I was amused to see that Nikki made an oblique insult to me in the Los Angeles Magazine piece, demanding of Smith in their first conversation, “Why…wasn’t I writing about the right-wing takeover of the Los Angeles Press Club, for God’s sake?”
Now it’s rather hard to make a rational case for such a right-wing takeover, when practically the entire board (except for syndicated California political columnist Jill Stewart, who’s center right) is so hard left that entire meetings are often taken up with Bush-bashing instead of L.A. Press Club matters. What Nikki was referring to was the parties that two other freelance journalists and I organize for the Press Club, which occasionally — gasp! — allow libertarians like Virginia Postrel and John Stossel to be the guests-of-honor,along with plenty of non-political types. But my co-hostesses are definitely anti-Bush and left-of-center.
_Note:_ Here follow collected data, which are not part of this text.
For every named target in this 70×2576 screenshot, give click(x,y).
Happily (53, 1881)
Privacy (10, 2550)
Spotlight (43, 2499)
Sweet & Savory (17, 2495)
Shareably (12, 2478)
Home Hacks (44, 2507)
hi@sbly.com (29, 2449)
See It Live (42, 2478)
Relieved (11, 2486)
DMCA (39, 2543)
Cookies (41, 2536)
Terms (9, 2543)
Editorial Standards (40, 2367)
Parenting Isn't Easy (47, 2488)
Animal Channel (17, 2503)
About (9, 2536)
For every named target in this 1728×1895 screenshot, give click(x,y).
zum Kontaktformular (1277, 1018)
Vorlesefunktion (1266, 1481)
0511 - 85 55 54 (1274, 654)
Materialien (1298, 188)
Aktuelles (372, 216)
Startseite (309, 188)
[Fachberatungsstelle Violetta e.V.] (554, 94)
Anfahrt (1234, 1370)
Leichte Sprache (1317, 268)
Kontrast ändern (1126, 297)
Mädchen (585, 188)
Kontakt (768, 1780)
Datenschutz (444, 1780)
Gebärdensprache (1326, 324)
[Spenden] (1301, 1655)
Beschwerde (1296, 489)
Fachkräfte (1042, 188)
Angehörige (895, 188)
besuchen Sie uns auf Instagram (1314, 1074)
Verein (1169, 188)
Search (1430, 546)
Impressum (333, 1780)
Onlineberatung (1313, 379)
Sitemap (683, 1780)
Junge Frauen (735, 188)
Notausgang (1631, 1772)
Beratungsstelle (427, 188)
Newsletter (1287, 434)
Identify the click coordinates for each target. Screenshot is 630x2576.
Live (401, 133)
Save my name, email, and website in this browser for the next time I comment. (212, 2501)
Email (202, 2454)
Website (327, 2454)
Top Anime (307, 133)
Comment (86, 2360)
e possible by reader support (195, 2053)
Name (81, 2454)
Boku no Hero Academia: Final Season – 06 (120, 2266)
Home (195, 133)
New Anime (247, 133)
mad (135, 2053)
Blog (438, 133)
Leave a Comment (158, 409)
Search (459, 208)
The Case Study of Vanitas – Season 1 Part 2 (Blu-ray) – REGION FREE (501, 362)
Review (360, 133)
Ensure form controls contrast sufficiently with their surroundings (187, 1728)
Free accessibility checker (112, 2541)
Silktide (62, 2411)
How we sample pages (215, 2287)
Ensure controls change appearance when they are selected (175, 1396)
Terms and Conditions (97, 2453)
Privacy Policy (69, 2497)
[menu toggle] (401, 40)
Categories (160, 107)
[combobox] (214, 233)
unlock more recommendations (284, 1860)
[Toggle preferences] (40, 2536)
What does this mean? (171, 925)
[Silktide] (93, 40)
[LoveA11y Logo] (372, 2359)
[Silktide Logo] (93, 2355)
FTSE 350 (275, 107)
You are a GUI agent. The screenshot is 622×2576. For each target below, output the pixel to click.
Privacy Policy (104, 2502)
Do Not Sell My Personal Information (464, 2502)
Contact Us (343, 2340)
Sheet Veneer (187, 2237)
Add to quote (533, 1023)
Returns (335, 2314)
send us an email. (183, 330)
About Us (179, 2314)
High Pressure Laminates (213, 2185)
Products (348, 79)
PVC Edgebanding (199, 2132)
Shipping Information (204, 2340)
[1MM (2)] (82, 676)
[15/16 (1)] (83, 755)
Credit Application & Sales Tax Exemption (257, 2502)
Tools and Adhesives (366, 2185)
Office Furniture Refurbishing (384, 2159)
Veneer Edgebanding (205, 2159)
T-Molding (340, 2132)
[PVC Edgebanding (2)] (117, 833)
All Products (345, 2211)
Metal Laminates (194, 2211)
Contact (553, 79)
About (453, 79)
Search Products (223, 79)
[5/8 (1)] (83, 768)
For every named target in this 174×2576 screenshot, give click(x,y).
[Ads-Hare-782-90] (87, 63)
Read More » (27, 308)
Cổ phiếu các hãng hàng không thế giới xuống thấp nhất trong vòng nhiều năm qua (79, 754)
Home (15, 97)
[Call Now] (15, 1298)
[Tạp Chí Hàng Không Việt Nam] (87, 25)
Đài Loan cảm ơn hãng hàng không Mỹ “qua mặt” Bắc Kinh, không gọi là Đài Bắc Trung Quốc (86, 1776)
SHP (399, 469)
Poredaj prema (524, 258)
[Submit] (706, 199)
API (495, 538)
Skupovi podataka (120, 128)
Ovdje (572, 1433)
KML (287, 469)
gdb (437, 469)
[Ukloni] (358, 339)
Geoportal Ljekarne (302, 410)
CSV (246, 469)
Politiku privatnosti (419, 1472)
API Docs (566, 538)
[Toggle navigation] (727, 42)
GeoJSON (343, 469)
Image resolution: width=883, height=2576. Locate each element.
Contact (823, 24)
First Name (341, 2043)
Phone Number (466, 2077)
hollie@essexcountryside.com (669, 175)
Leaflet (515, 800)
What’s going on here, I suspect, is a new twist to the old one-drop rule. True believers regard ANY right-of-center poltics with the same horror that Old South racial purists regarded a drop of African blood; someone who was, say, one-eighth black was considered not quite white but an octaroon or whatever.
So now because exactly one person involved with the L.A. Press Club — me — is a genuine rightwinger, suddenly the entire organization has been tainted with the frightening vision of a “right-wing takeover,” an idiotic description that I’ve heard other media types in L.A. use, some of them not even quite as nutty as Nikki.
But I salute her for, once again, getting it first in print.
Catherine Seipp is a writer, and she blogs at her website “Cathy’s World.”